** Start EXTRACT PROVIDED **
# Increasingly more defensive and skiddish?



## Nina (May 6, 2012)

Hi guys.
So, a bit of background I've had my hedgehog Rue for a bit over a month now. She's 4 months old and finished quilling. 
When I first got her she was completely comfortable with me (never balled up and one grumpy when I woke her up). She's most definitely an explorer and has never been able to sit still. But recently she has been getting increasingly more timid (balling up and popping which she had never done before) and barely lets me go near her unless I bribe her, and even then she's still skiddish. 
So considering we never really "cuddle" because she's always on the run, how can I help her understand that she's still ok? Does anyone know why she would have the sudden mood change?


----------



## SquiggyTheHedgie (Jul 26, 2011)
** End EXTRACT PROVIDED **
** Start DATASET EXCERPT **
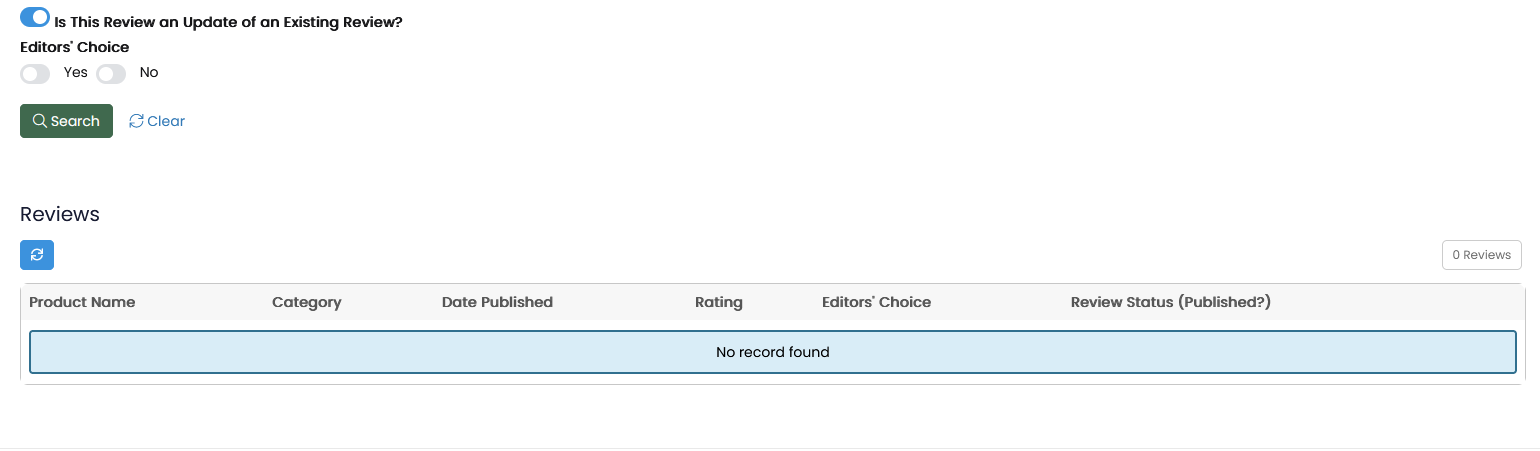Refresh the Reviews table with the blue icon button

pos(37,255)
** End DATASET EXCERPT **
Pick up the hedgehog forum thread where it stops and write the next part.

Sometimes the pain from quilling affects their personalities, and can turn a sweet hedgie into a big ol grump, or a super mean hedgie into a cuddlebug. It may be temporary so just keep trying to bond with her. If she doesn't want to stay still you can still bond by just being in a hedgie safe room with her and letting her climb on you and get used to you again. Best of luck with Rue


----------



## nikki (Aug 28, 2008)

When you have her out do you have her in a snuggle sack or under a blanket? Sometimes that helps. Some hediges go through a "grumpy" period when they hit puberty, so it could just be a stage she's going through.


----------



## shaelikestaquitos (Feb 2, 2010)

nikki said:


> When you have her out do you have her in a snuggle sack or under a blanket? Sometimes that helps. Some hediges go through a "grumpy" period when they hit puberty, so it could just be a stage she's going through.


 + 1

Kashi is just about the sweetest hog ever, but when he was going through puberty, he was MEAN. He bit any exposed skin and was much grumpier than usual.

Maybe it's just a phase. I would suggest handling her


----------



## Quinn (Apr 24, 2011)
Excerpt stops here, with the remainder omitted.